Lee has had a difficult time getting financing for his projects lately. Production on

Miracle

was announced in Rome in July 2007 as a fait accompli. "But we didn't have one euro. Not a dime. We willed this film into being . . . ."

In his introduction to the

Miracle at St. Anna

companion book published by Rizzoli, Lee writes about the struggles to get two of his big projects going: a drama about the 1992 Los Angeles riots and a biopic of soul titan

James Brown

.

Even with the success of

Inside Man

, his 2006

Denzel Washington

/

Clive Owen

/

Jodie Foster

heist hit (there's a sequel planned), funding has not been forthcoming.

"If it's not a comic book, superhero stuff, and if you don't have a big star attached, it's not a good environment for these types of films to be made," he says. Still,

L.A. Riots

, he hopes, will be next on his slate. And he's been talking to

Wesley Snipes

about playing the Godfather of Soul.

From Toronto, Lee was heading home to New York and then on to France, where he was to be the subject of a career retrospective at the (just-ended) Deauville Film Festival.

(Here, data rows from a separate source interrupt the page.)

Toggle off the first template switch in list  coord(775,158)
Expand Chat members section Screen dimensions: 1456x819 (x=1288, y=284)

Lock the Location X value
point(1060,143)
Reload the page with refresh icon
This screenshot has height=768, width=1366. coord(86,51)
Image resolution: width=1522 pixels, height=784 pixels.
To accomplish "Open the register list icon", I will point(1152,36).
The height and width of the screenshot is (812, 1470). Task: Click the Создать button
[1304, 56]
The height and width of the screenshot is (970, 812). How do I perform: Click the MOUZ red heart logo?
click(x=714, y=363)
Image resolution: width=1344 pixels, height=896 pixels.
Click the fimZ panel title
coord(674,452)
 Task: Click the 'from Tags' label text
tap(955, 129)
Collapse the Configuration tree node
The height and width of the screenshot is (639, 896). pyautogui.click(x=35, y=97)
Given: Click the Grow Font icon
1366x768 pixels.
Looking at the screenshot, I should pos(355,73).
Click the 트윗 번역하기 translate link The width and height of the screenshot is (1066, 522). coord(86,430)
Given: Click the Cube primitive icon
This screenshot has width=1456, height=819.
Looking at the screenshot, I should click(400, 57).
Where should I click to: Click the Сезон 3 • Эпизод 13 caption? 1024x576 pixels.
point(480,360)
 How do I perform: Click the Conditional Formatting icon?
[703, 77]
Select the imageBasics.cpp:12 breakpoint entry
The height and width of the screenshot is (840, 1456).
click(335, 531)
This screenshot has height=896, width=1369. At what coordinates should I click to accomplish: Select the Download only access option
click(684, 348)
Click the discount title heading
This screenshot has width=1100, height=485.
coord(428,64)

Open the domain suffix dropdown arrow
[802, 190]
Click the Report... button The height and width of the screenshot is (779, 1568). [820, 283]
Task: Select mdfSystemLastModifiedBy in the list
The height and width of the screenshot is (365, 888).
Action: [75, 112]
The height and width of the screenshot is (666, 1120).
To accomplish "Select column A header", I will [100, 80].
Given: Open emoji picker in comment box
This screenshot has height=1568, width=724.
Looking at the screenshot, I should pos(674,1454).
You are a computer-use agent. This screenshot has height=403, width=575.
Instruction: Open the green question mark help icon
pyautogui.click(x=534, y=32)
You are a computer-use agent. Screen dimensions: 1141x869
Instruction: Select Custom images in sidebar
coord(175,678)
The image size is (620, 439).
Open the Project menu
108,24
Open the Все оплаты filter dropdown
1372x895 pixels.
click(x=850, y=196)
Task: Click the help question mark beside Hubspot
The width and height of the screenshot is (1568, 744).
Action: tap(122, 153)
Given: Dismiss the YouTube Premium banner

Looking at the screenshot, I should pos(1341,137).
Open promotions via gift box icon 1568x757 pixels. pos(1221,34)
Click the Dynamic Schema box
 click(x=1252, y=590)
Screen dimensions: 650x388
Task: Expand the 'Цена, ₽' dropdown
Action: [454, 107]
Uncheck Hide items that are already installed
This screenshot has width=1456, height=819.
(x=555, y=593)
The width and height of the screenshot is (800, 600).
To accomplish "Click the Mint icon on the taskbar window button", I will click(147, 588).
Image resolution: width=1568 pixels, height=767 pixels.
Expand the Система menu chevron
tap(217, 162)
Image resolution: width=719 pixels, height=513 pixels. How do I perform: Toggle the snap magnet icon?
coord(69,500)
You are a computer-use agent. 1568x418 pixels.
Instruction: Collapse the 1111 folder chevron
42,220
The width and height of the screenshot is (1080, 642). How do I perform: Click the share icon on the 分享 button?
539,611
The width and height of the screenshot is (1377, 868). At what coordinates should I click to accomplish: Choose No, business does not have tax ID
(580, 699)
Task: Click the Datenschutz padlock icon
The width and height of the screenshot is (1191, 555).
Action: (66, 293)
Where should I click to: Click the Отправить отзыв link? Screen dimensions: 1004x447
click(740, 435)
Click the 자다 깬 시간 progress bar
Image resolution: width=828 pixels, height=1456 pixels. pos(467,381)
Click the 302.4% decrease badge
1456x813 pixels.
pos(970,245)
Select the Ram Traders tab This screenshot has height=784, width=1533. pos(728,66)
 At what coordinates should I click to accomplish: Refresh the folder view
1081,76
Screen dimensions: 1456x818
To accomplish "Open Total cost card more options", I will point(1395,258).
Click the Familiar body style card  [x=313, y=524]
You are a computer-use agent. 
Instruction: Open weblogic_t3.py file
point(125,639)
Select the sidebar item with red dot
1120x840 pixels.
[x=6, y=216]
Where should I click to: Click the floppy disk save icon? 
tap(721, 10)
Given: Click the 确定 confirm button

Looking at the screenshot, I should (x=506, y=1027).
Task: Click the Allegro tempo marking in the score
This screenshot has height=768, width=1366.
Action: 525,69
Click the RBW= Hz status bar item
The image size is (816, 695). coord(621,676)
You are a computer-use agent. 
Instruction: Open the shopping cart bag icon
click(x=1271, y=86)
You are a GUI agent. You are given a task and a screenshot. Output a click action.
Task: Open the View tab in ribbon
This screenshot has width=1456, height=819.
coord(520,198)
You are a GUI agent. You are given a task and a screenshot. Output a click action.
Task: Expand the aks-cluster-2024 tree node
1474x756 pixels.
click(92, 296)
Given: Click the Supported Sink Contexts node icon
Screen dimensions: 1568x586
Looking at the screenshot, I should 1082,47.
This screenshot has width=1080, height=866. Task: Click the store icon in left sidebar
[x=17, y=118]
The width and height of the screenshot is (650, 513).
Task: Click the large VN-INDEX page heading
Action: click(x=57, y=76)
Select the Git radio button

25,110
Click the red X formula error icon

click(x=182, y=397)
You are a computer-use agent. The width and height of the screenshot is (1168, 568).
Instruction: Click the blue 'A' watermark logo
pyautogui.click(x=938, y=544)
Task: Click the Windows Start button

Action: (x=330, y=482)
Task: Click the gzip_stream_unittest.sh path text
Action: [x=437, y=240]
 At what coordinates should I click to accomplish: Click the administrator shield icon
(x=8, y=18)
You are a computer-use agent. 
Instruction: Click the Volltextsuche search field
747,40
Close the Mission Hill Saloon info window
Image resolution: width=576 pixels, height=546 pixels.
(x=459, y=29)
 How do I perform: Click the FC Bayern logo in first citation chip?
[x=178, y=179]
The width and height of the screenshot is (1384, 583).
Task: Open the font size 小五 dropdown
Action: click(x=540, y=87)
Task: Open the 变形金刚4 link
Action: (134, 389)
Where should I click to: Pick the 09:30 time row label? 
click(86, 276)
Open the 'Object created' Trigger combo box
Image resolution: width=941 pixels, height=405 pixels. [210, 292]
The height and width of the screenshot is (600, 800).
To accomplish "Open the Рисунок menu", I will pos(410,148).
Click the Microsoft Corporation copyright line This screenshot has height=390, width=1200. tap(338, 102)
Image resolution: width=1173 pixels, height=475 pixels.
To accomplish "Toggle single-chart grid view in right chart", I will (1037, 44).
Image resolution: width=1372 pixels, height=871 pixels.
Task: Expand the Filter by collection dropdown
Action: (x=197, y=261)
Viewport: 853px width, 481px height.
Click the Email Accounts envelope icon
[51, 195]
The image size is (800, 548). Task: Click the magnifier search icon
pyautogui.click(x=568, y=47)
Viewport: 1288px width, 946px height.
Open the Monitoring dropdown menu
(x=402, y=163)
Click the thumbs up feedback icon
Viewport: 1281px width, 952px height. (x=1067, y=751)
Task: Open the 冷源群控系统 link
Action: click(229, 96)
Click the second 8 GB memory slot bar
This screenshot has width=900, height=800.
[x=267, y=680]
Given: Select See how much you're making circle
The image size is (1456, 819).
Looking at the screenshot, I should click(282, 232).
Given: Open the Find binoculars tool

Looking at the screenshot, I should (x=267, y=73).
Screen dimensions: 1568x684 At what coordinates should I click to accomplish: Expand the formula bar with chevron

He winces when he thinks about

She's Gotta Have It

, the low-budget 1986 pic that put him on the filmmaking map ("crude and naive" he says). But generally he feels pretty good about his body of work. And he was looking forward to this trip to France.

"They've arranged a tour for me of Normandy," he reports, "and I'm going to be shown the grave sites of some of the African American soldiers who died on D-Day with the invasion of Normandy.

"I've never been there, and I want to be there."